Later, Shintaffer wasn’t sure whether he heard an explosion or a loud noise as he burst shoeless onto the street and noticed the fire through the rear window of the store. He circled the building and entered through the front, seeing what looked like an oil lamp fire in the telephone office that housed the large safe. He grabbed a half-bucket of water nearby and flung it reactively at the fire before scurrying barefooted to sound the alarm.

La Center lacked a fire department, so locals formed a bucket brigade to quash the fire. The Kane Store, however, was beyond saving. As La Center folks turned to other buildings, the saloon and the post office caught fire, then a warehouse. Next, the bridge the criminals crossed caught fire, followed by a warehouse and the dock.

The town’s blazing heat cut off the brigade’s path to the river. They carried water from the Palace Hotel and any other place they could find to dose the expanding inferno. The Titus home caught fire next, then the Headley warehouse.

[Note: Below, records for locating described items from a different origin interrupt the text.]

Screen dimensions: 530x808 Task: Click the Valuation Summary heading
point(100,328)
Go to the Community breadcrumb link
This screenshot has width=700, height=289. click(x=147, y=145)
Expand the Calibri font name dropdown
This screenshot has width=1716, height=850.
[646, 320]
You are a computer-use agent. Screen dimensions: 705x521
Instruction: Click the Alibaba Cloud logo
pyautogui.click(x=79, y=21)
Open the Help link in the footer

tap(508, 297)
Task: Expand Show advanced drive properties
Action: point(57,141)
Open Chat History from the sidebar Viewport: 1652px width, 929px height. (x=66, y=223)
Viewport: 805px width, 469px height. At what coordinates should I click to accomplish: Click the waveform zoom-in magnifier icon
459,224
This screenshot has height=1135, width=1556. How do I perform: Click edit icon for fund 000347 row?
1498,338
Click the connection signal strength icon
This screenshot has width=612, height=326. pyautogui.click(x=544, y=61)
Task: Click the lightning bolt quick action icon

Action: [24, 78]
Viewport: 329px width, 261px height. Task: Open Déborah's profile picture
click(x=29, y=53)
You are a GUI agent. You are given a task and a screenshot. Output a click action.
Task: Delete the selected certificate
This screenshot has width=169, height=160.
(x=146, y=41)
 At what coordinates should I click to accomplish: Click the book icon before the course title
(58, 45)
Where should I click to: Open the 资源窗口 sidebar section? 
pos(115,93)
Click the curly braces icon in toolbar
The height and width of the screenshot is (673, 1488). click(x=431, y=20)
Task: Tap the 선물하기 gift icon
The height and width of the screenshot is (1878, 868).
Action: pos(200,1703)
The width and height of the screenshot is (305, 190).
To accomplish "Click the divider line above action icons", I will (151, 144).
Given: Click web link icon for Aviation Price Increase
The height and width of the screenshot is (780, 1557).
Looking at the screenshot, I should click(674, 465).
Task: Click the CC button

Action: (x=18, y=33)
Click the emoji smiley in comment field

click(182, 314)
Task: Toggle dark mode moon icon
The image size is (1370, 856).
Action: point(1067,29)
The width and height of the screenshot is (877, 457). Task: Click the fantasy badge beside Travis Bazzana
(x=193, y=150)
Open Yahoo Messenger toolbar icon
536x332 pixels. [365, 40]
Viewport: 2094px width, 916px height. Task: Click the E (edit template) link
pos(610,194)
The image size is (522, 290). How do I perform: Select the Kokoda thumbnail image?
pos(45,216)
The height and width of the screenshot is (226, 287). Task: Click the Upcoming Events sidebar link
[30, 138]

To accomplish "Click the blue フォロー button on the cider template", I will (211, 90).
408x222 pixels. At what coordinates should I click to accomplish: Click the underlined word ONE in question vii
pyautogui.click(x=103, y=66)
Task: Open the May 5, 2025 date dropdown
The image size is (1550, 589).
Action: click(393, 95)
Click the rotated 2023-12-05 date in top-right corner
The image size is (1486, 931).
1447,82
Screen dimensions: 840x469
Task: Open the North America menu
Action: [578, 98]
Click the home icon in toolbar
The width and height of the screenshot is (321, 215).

Men climbed atop the iron-roofed Headley blacksmith shop and were finally able to check the fire’s advance. It was a heroic effort but still cost the town most of its businesses, which included four warehouses, the store, the barbershop, the post office and the Titus house. After nearly $23,000 in damage, all that remained was the Headley blacksmith shop.

Before Sheriff W.D. Sappington arrived, the safecrackers fled, dropping a half-full bottle of Robbins Saloon liquor while crossing the bridge. They inexpertly drilled the vaults and intended to use nitroglycerine to crack them. Nitro, notoriously unstable if not properly handled, may have been the cause of the boom Shintaffer heard. Perhaps a nervous burglar’s reckless handling caused a small burst knocking over the oil lamp that fueled the store fire and burned out La Center. The town lost its oldest building, the post office, but the insured Kane brothers vowed to rebuild their store.